Una “noble” justificación era la aludida por los fariseos y los teólogos oficiales para condenar a esta mujer a la lapidación (¡no así al hombre adúltero!): “la Ley”.

Ante esa situación, Jesús no entra en discusiones, ni en intentos de convencerlos de lo errado de su posición. Como si supiera que las polémicas, cuando hay inseguridad (aunque sea inconsciente), no hacen otra cosa sino que las personas todavía se amurallen más en sus posturas previas y busquen más “argumentos” para sostenerlas.

El lector del evangelio ya conoce el planteamiento básico de Jesús: la persona prima siempre sobre la ley. “No es el hombre para el sábado, sino el sábado para el hombre” (Mc 2,27); “¿qué está permitido hacer en sábado: el bien o el mal?” (Mc 3,4). Él no ve a las personas a través del filtro de “justos o pecadores”, ni tampoco proyecta en ellas sus simpatías o antipatías, sus miedos y sus necesidades.

Jesús es el hombre fraternal, que sabe ver el corazón de las personas, y que mira y trata a cada una como si fuera única. Es como si en cada persona se estuviera viendo a sí mismo (“lo que hicisteis con uno de estos mis hermanos más pequeños, conmigo lo hicisteis”: Mt 25,40) y, en último término, viera a Dios mismo, el Misterio último expresándose en cada rostro.

Precisamente porque conoce el corazón humano, acierta al decir: “El que esté sin pecado que le tire la primera piedra”. Ante estas palabras, que desnudan las etiquetas complacientes de quienes se creían “justos”, todos se alejan. Nadie es mejor que nadie: ¿con qué derecho juzgamos, descalificamos y condenamos?
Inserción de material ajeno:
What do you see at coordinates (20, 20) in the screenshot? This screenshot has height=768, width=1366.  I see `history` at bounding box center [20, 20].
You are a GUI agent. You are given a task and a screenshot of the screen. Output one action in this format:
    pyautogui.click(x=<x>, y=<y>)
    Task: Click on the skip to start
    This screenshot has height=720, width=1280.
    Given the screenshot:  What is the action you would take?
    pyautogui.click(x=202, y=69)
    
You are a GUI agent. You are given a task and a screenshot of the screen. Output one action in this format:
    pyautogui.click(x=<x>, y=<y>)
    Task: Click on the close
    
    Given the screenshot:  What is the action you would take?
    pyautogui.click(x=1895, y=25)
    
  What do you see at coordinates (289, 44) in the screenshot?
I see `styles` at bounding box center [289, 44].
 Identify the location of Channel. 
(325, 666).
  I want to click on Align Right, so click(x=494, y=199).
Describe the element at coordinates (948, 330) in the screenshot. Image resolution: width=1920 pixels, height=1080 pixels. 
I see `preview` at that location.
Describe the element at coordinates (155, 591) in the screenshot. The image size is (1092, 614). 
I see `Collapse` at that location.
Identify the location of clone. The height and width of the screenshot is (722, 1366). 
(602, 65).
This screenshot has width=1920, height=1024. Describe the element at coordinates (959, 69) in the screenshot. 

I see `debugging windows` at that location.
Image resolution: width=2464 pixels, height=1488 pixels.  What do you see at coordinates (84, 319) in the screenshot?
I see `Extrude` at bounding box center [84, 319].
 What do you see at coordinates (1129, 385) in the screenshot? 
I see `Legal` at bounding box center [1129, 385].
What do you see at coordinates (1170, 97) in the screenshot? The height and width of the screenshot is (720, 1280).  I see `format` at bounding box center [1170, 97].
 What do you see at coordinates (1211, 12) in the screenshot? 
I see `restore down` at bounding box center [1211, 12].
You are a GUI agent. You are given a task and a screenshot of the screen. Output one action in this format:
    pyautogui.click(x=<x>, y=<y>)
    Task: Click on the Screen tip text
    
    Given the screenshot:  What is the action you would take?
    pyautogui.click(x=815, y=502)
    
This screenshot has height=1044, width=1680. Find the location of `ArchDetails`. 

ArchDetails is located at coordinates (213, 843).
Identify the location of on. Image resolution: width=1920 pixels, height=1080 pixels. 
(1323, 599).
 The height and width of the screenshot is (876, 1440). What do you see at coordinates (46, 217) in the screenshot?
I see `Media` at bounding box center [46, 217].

Pero la respuesta de Jesús no termina ahí. La suya es una palabra de denuncia para los censores, pero de perdón para la mujer. No hay condena: “ve en paz”.

Pero pareciera que seguimos sin aprender: este texto evangélico fue censurado en la comunidad primitiva hasta que, finalmente, logró “aterrizar” en el cuarto evangelio. Y todavía hoy, no pocas personas religiosas que se dicen seguidoras de Jesús hacen de la condena una señal de identidad.